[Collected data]

******

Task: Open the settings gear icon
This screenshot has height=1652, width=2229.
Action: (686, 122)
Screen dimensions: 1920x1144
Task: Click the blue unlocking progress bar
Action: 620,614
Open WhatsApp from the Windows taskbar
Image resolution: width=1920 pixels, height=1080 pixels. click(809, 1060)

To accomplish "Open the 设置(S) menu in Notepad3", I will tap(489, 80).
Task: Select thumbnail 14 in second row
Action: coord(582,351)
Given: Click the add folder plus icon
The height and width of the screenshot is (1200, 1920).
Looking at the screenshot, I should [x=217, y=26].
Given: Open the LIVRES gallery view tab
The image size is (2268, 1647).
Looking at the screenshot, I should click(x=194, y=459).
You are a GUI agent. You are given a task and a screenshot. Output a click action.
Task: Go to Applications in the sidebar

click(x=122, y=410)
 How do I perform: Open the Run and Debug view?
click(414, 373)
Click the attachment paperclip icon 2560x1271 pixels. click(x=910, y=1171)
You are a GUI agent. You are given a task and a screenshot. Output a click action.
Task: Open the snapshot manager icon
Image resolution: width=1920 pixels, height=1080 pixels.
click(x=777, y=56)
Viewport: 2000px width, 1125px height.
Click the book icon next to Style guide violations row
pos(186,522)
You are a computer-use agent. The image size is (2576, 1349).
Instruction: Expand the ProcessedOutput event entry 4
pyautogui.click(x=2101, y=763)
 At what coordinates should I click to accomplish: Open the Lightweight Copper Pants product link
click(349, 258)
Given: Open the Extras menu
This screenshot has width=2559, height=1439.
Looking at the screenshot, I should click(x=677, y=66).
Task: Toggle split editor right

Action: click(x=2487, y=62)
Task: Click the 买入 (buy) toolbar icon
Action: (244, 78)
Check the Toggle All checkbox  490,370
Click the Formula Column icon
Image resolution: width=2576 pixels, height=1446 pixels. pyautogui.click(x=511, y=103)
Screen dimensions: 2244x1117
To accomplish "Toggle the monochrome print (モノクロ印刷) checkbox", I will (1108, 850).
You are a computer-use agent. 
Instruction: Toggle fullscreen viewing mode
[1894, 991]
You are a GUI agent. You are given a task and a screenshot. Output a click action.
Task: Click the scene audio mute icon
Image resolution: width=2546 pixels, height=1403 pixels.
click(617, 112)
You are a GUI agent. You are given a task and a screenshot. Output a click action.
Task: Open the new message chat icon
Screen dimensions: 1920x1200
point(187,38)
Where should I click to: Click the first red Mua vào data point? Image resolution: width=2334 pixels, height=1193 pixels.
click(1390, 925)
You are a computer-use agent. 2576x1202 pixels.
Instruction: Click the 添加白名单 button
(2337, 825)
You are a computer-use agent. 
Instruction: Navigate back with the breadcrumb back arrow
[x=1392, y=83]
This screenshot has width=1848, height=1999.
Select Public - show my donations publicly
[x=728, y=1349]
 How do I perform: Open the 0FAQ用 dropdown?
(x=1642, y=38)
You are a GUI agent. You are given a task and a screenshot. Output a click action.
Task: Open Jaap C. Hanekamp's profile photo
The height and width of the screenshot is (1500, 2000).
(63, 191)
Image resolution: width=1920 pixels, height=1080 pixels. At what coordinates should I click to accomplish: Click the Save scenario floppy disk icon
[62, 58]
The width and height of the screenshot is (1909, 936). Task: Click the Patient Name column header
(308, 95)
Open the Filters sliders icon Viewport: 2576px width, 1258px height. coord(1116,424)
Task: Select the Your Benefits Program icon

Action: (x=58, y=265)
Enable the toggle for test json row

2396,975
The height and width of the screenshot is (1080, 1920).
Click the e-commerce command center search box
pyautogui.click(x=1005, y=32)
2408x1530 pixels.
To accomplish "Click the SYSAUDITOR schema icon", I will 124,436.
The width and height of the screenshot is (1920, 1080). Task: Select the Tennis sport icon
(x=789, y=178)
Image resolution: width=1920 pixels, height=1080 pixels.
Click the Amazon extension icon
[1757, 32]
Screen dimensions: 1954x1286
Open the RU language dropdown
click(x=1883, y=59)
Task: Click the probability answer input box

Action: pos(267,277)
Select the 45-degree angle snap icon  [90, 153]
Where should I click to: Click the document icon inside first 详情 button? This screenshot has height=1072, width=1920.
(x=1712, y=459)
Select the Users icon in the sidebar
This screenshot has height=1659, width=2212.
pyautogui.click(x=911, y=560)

******

#### Work required:
Your response should be each line that includes the word "checkbox", copied from the records.

#### Task result:
Check the Toggle All checkbox  490,370
To accomplish "Toggle the monochrome print (モノクロ印刷) checkbox", I will (1108, 850).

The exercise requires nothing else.